On Friday, the Centre approved the E-Vehicle (EV) policy to promote India as a manufacturing destination for EVs. A minimum investment of ₹4,150 crore is required, and there is no maximum investment cap.
The policy is designed to attract investments in the e-vehicle space by reputed global EV manufacturers.
This will provide Indian consumers with access to the latest technology, boost the ‘Make in India’ initiative, and strengthen the EV ecosystem by promoting healthy competition among EV players, leading to high volume of production, economies of scale, lower cost of production, reduce imports of crude Oil, lower trade deficit, reduce air pollution, particularly in cities, and will have a positive impact on health and environment, Ministry of Commerce & Industry said in a statement.
Domestic value addition
Apart from a minimum investment requirement of ₹4,150 crore ($500 million), the policy entails three years for setting up manufacturing facilities in India, starting commercial production of EVs, and reaching 50 per cent domestic value addition (DVA) within five years at the maximum.

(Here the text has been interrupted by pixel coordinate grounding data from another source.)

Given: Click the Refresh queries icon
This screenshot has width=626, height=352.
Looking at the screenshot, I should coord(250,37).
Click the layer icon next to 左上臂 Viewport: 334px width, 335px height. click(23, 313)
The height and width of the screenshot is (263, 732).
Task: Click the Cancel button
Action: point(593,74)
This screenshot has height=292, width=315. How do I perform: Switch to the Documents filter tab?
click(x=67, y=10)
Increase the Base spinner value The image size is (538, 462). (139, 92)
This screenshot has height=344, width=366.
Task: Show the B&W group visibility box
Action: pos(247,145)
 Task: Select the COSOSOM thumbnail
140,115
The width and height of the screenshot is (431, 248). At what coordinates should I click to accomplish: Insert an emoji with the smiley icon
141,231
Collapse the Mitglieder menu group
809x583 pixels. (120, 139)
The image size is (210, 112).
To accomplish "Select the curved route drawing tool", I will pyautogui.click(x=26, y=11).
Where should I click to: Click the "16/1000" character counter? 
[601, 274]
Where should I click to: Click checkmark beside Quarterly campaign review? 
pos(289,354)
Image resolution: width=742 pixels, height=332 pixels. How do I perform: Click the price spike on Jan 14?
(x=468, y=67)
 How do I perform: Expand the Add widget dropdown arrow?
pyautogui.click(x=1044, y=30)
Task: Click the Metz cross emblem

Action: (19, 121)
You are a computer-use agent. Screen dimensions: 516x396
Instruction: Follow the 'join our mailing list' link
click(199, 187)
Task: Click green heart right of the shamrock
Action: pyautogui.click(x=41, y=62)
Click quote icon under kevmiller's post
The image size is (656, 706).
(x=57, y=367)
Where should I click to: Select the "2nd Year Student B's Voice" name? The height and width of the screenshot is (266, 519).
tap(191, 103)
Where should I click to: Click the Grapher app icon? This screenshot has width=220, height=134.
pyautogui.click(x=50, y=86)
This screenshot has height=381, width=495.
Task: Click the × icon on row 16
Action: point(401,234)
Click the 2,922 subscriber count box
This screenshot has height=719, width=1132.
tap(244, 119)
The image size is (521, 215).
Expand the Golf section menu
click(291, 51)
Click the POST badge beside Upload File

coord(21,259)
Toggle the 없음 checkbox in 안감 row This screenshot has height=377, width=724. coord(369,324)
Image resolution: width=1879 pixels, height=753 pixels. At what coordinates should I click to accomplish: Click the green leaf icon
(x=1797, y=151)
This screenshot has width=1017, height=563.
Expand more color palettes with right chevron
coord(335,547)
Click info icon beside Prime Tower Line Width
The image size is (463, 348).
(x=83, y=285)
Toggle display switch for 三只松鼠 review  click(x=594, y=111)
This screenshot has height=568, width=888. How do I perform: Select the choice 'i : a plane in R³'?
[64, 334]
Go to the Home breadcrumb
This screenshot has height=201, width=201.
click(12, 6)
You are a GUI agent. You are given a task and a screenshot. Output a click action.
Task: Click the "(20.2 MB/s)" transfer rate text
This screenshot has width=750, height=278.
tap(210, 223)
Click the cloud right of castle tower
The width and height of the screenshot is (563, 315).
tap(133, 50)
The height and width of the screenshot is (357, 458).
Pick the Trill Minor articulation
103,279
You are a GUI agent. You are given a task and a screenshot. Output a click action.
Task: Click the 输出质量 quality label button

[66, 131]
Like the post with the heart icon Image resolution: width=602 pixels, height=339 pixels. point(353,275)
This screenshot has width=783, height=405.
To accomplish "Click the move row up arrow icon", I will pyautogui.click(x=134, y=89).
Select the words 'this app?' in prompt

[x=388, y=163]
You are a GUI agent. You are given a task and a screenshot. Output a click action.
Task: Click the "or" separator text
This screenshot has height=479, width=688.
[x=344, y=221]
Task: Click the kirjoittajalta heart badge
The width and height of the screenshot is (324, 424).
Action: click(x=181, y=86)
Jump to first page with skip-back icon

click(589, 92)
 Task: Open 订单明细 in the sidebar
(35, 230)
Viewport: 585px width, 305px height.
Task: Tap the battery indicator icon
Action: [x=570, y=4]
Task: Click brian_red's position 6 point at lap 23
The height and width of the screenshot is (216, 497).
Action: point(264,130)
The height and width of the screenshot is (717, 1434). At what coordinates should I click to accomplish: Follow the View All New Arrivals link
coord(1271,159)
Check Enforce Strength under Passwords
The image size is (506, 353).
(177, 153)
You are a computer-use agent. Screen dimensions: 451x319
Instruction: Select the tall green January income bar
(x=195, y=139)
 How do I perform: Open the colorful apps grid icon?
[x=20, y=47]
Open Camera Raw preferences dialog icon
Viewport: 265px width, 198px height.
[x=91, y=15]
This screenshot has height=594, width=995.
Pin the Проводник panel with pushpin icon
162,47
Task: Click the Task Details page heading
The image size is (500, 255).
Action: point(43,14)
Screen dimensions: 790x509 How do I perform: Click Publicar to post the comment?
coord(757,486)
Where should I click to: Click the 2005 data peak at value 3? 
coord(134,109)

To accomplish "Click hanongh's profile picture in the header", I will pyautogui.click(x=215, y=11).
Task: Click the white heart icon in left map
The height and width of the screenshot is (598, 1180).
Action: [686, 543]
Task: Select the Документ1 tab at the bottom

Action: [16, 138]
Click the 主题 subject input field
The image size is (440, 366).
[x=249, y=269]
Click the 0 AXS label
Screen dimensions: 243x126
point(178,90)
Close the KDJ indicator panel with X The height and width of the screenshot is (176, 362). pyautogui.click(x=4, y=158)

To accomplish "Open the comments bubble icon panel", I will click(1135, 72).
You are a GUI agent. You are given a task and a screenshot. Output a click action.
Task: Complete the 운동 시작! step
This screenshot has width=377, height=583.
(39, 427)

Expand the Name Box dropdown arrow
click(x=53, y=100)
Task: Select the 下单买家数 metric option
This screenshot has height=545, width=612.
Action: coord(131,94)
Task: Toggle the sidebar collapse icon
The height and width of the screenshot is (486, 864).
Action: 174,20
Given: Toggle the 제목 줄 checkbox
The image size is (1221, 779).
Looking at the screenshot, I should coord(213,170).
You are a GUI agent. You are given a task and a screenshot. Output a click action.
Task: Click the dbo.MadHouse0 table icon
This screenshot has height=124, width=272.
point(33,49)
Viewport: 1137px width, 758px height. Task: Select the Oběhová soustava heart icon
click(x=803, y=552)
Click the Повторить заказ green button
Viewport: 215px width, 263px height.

Also, DVA during manufacturing would include a localisation level of 25 per cent by the third year and 50 per cent by the fifth year will have to be achieved, it said.
“The customs duty of 15 per cent (as applicable to completely knocked down or CKD units) would be applicable on vehicle of minimum Cost, Insurance and Freight (CIF) value of $35,000 and above for a total period of five years subject to the manufacturer setting up manufacturing facilities in India within a three-year period,” the Ministry of Commerce said.
It said the duty foregone on the total number of EVs allowed for import would be limited to the investment made or ₹6,484 crore (equal to incentive under the PLI scheme), whichever is lower.
It further said that a maximum of 40,000 EVs at not more than 8,000 per year would be permissible if the investment is $800 million or more. The carryover of unutilised annual import limits would be permitted.
“The investment commitment made by the company will have to be backed up by a bank guarantee in lieu of the custom duty forgone. The Bank guarantee will be invoked in case of non-achievement of DVA and minimum investment criteria defined under the scheme guidelines,” it added.